Using what I have experimented with within the data and what I have discovered through my resources, I wonder if it is possible to predict the likelihood of a Goldilock Star within a given data-set.
This resource provided me with reliable information on what to look for: https://iopscience.iop.org/article/10.3847/2041-8213/ab0651/meta
It mentions that the majority of goldilock stars are of the K class, so we wil be training a model to accurately predict the Spectral Class of a given star.
import pandas as pd
from sklearn.model_selection import train_test_split
from sklearn.preprocessing import LabelEncoder
from sklearn.model_selection import GridSearchCV
from sklearn.linear_model import LogisticRegression
from sklearn.metrics import accuracy_score, precision_score, recall_score, f1_score
from sklearn.pipeline import Pipeline
from sklearn.ensemble import BaggingClassifier
from sklearn.decomposition import PCA
from sklearn.ensemble import RandomForestClassifier
import numpy as np
import warnings
warnings.filterwarnings('ignore')
df = pd.read_csv('data/6class.csv')
le = LabelEncoder()
df['Star color'] = le.fit_transform(df['Star color'])
df['Spectral Class'] = le.fit_transform(df['Spectral Class'])
#goldilock stars are K class
X = df.drop('Spectral Class', axis=1)
y = df['Spectral Class']
X_train, X_test, y_train, y_test = train_test_split(X, y, test_size=0.2, random_state=42, )

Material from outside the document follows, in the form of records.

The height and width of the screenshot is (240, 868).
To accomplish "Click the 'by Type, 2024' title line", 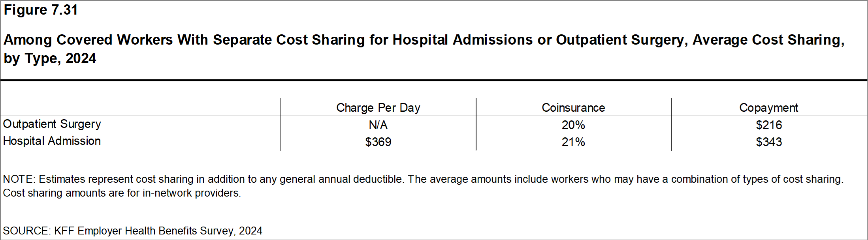I will pos(50,58).
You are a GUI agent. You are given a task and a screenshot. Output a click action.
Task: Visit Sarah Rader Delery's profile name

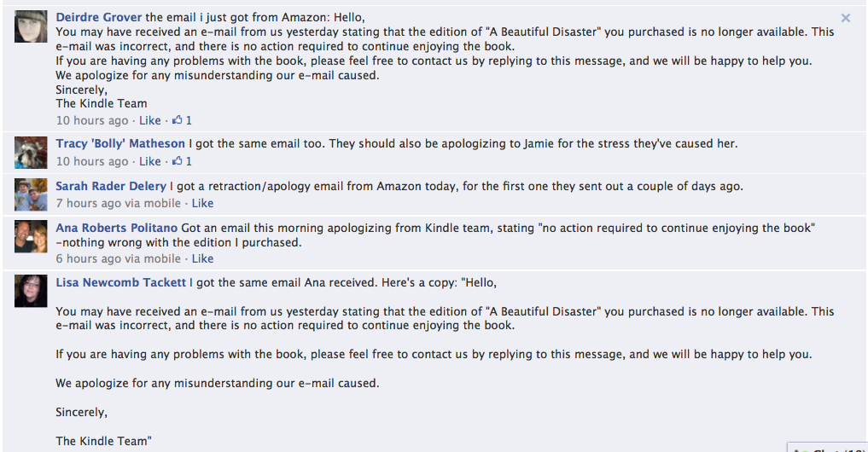click(111, 186)
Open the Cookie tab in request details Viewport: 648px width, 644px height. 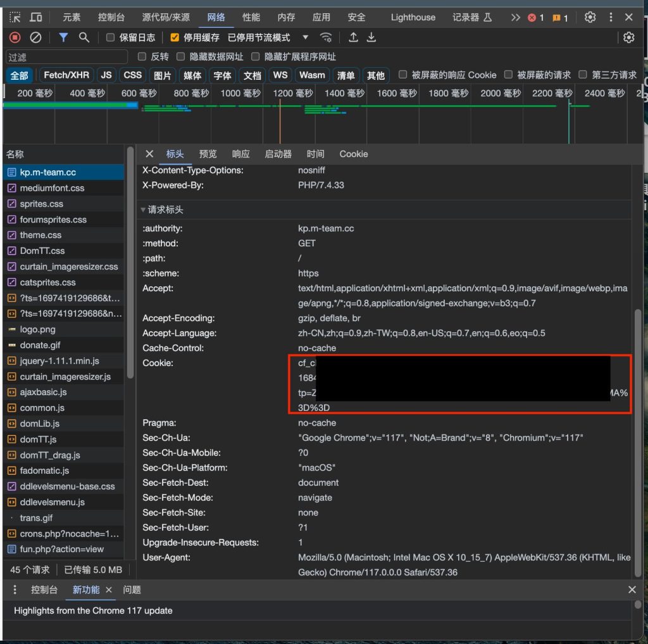click(353, 154)
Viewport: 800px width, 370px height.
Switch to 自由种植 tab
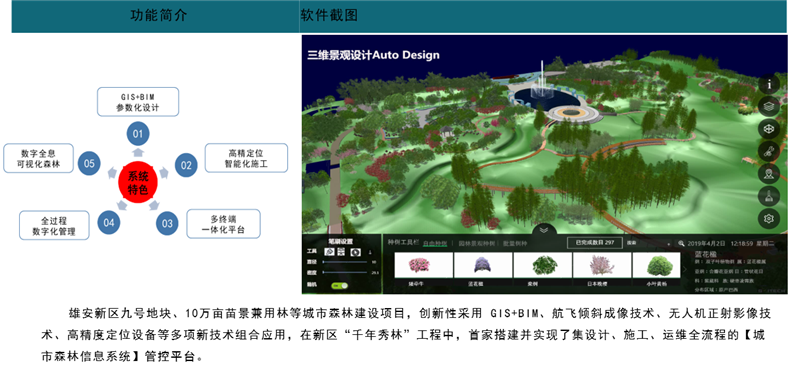[435, 244]
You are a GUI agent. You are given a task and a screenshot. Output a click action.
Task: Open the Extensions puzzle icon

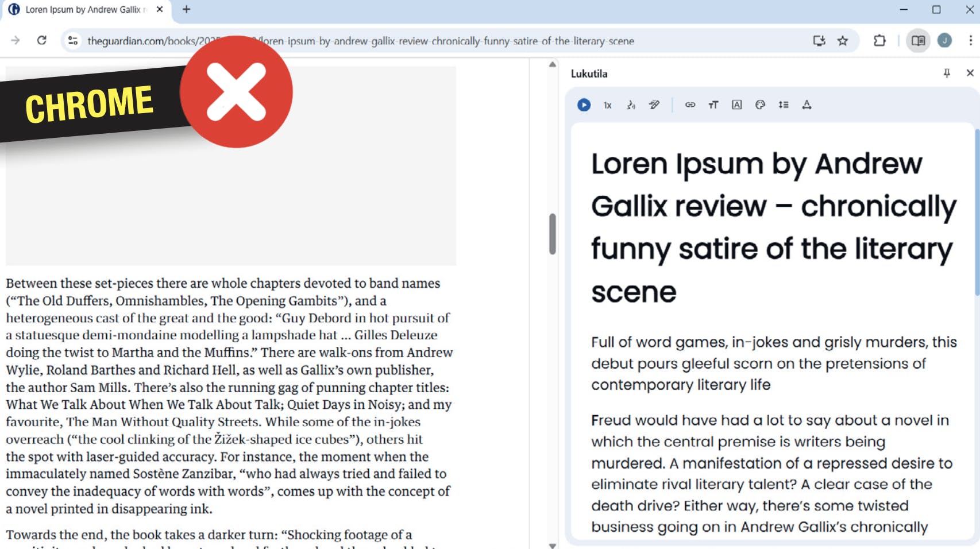click(x=879, y=41)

Why Logistic Regression? The difference lies in whether we are looking to classify discrete data or continuous data. As spectral class exists in discrete types, we will be using an optimized Logistic Regression model and not something more common such as a Linear Regression model
clf = LogisticRegression(solver="liblinear", max_iter=100, verbose=True)
clf.fit(X_train, y_train)
[LibLinear]
y_pred = clf.predict(X_test)
accuracy = accuracy_score(y_test, y_pred)
precision = precision_score(y_test, y_pred, average='weighted')
recall = recall_score(y_test, y_pred, average='weighted')
f1 = f1_score(y_test, y_pred, average='weighted', labels=np.unique(y_pred))
# Printing the evaluation metrics
print("Accuracy:", accuracy)
print("Precision:", precision)
print("Recall:", recall)
print("F1-score:", f1)
Accuracy: 0.875
Precision: 0.797183794466403
Recall: 0.875
F1-score: 0.9279673814557535
I like these results but it could be better. Finding a new habitable star depends on it, so we can not be sloppy.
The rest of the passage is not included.